During last year's digital detox experiments, I observed that one of the places that I app hop and scroll aimlessly was upon the throne. Yes, sitting on the toilet was the 'cue' that broke all my well-meant intentions to decrease my screen time. Even during the detox of non-essential apps, I was able to check the weather and my bank account religiously. Oh look, it's going to be cloudy in 3 hours when that debit clears!


Pre-detox and screen time-tracking, I was spending nearly 3 hours a day looking at my handheld device. That would be 21 hours a week. Nearly a day of a week spent doing...what exactly? Amassing cool ideas on Pinterest? Looking at other people's lives instead of living my own? Certainly I could find much better ways of spending 52 days a year, right? Theoretically?

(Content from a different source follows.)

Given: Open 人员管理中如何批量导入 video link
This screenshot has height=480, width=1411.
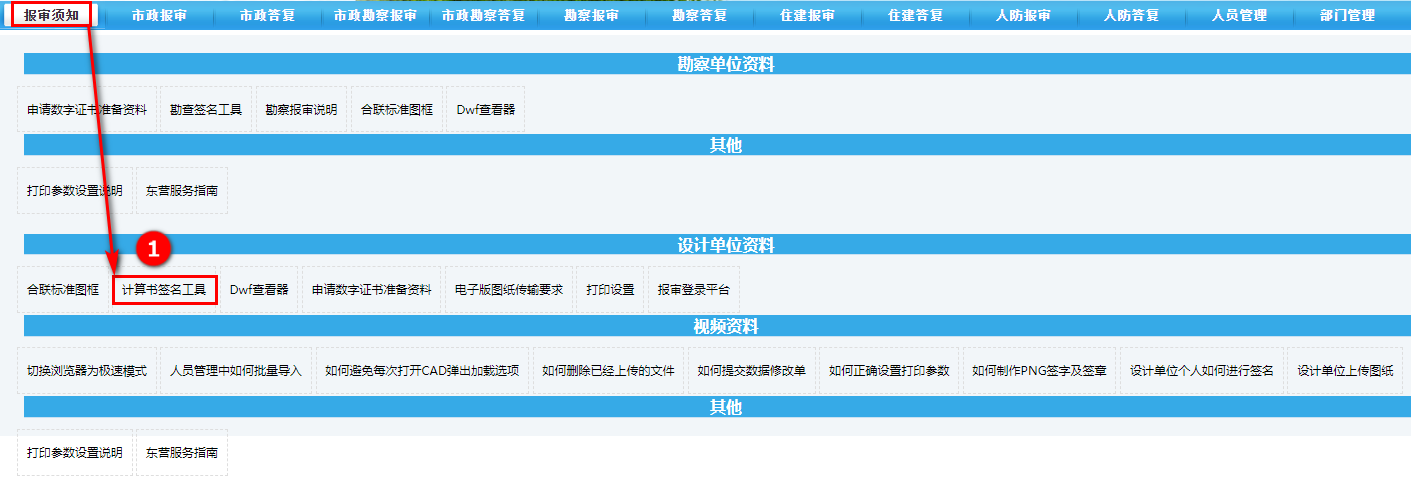Looking at the screenshot, I should click(236, 371).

Around the same time I had been reading how small, repetitive habits do more to shape who and what we become. How a thousand repeated actions make a groove in the brain that a singular resolution cannot undo by just stating intentions. What does spending nearly 1000 hours a year on my phone make me? Master scroller? Master of distraction? Master of social media? Master of inbox zero? Do I even want to earn this black belt? What sort of brain was I shaping? More importantly, how was this behavior forming my soul?  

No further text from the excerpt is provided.